Provided records:
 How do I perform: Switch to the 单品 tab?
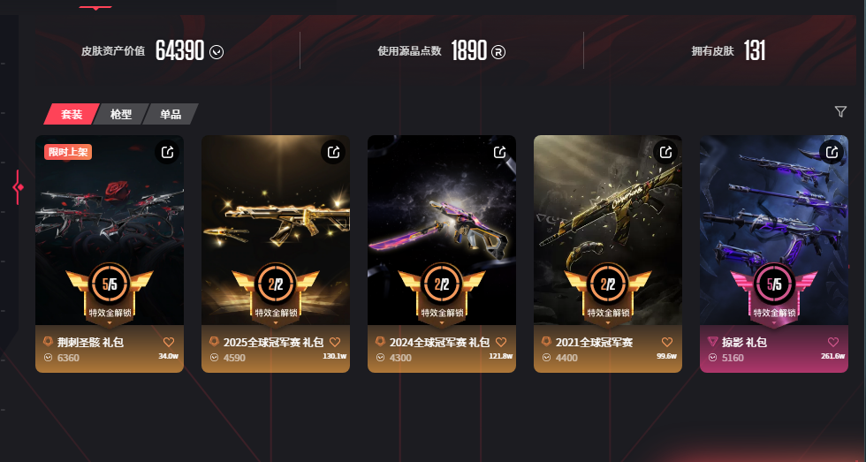tap(171, 114)
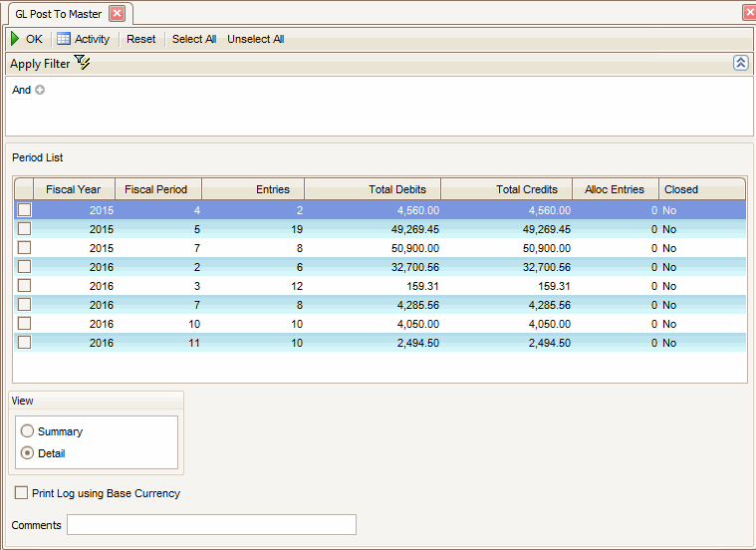The width and height of the screenshot is (756, 550).
Task: Click the green OK play arrow icon
Action: [x=15, y=39]
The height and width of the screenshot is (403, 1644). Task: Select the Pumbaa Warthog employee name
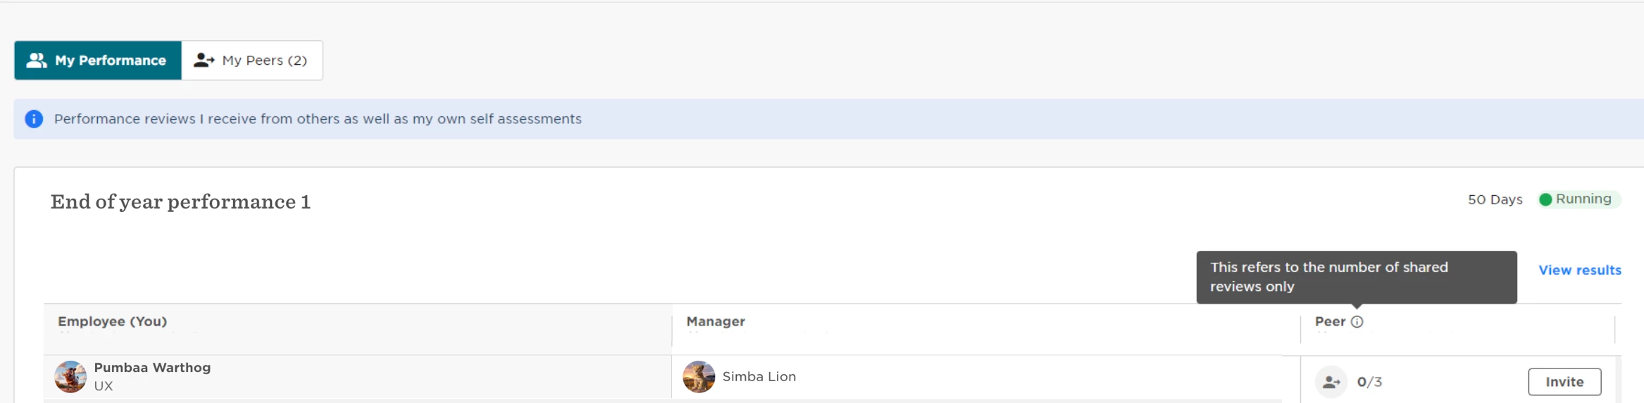[x=152, y=368]
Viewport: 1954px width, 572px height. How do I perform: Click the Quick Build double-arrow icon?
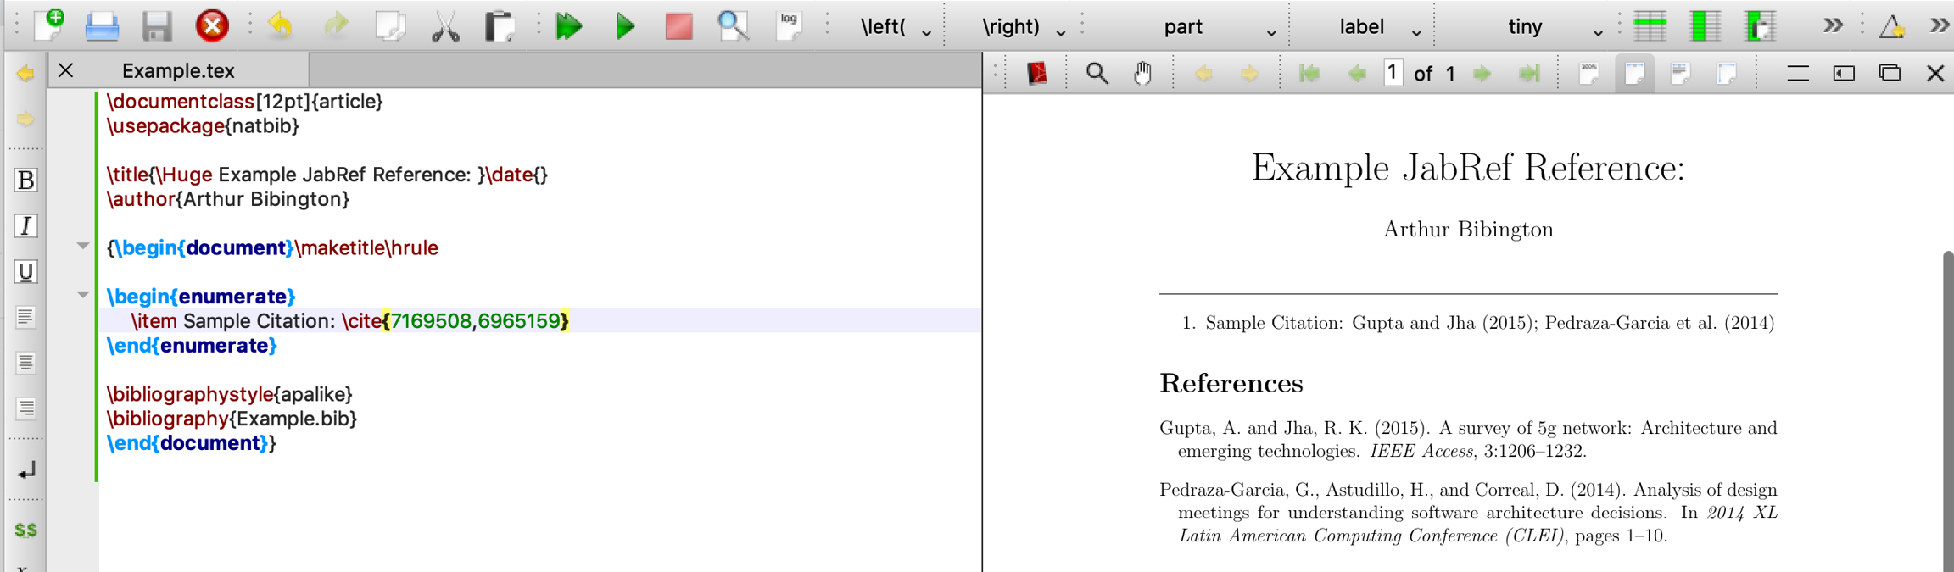point(568,26)
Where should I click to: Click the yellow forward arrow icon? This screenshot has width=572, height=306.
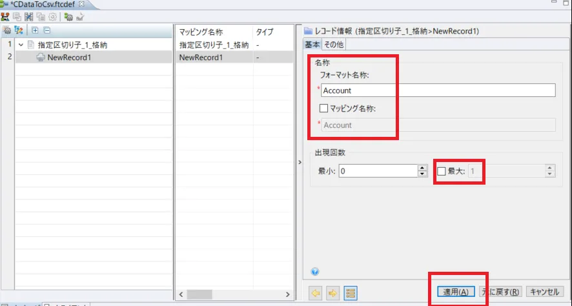point(333,292)
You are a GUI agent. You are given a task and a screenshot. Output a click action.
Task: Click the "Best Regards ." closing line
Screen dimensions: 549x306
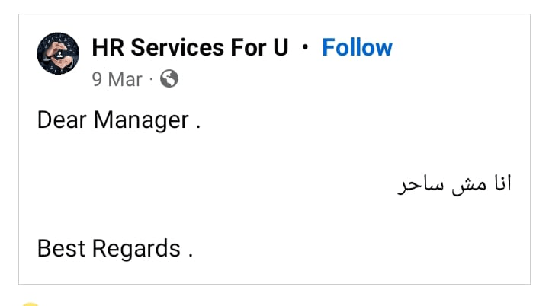[x=114, y=248]
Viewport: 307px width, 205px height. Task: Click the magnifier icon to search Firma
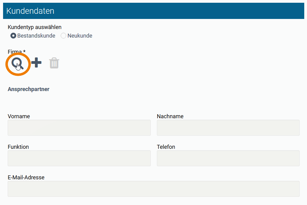(17, 63)
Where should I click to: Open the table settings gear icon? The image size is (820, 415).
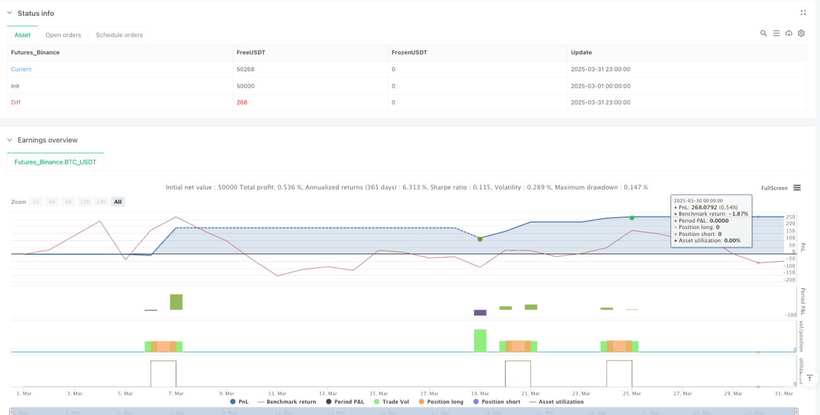point(801,33)
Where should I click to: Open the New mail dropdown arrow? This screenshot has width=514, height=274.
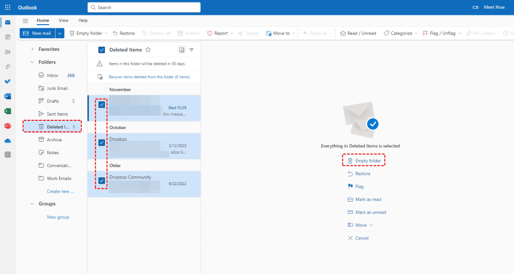tap(60, 33)
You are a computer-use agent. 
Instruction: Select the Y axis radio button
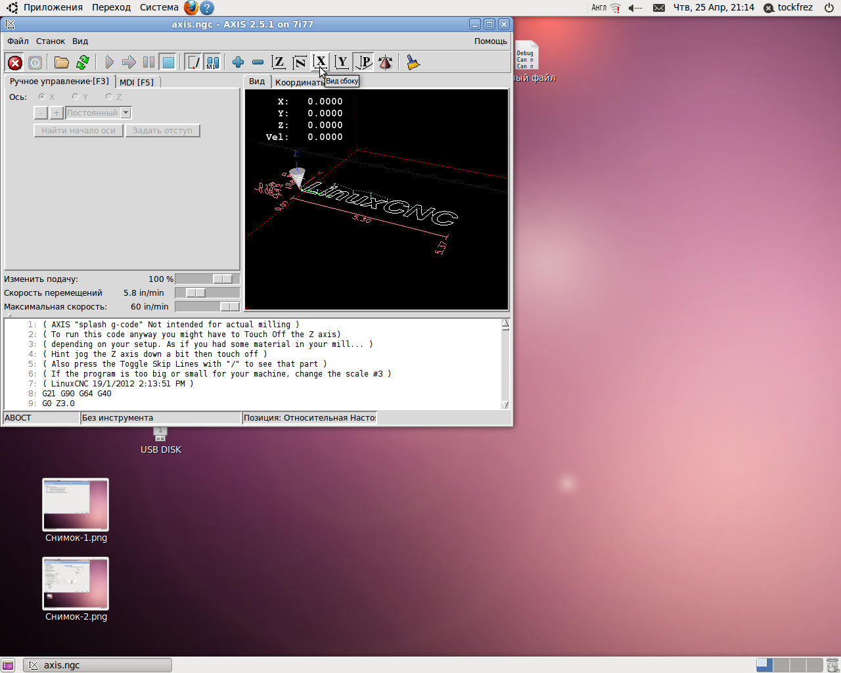click(76, 97)
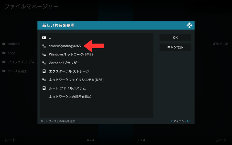
Task: Click the parent folder icon
Action: pyautogui.click(x=44, y=38)
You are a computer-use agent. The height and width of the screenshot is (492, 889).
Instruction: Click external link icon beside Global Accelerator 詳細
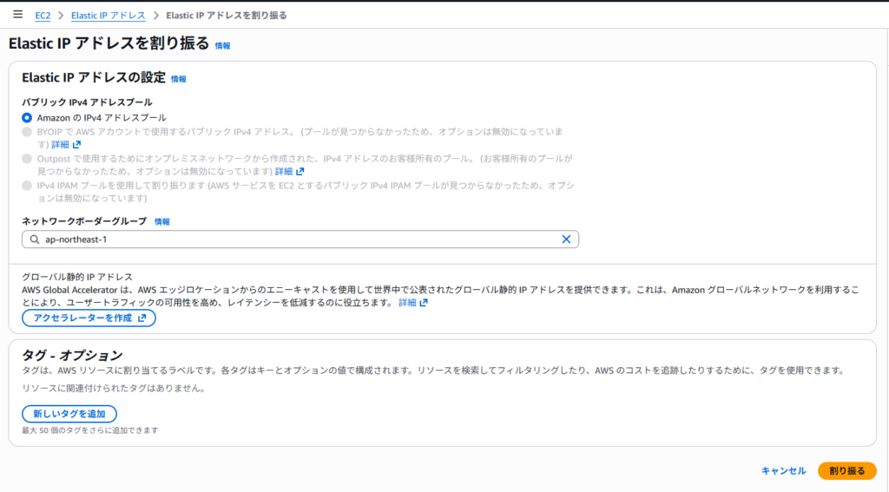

Task requirements: What you return should be the full listing, unchanged, minus the pictures.

Result:
 How do I perform: Switch to the 单品 tab?
tap(171, 114)
The width and height of the screenshot is (756, 550).
Task: Click the green OK play arrow icon
Action: [x=15, y=39]
The height and width of the screenshot is (403, 1644). Task: Select the Pumbaa Warthog employee name
[x=152, y=368]
Viewport: 1954px width, 572px height. How do I perform: Click the Quick Build double-arrow icon?
point(568,26)
Where should I click to: Click the yellow forward arrow icon? This screenshot has width=572, height=306.
point(333,292)
You are a GUI agent. You are given a task and a screenshot. Output a click action.
Task: Click the "Best Regards ." closing line
Screen dimensions: 549x306
[x=114, y=248]
Viewport: 307px width, 205px height. Task: Click the magnifier icon to search Firma
(17, 63)
Where should I click to: Open the table settings gear icon? The image size is (820, 415).
point(801,33)
Where should I click to: Open the New mail dropdown arrow? This screenshot has width=514, height=274.
tap(60, 33)
You are a computer-use agent. 
Instruction: Select the Y axis radio button
click(76, 97)
Task: Click the parent folder icon
Action: pyautogui.click(x=44, y=38)
You are a computer-use agent. The height and width of the screenshot is (492, 889).
Instruction: Click external link icon beside Global Accelerator 詳細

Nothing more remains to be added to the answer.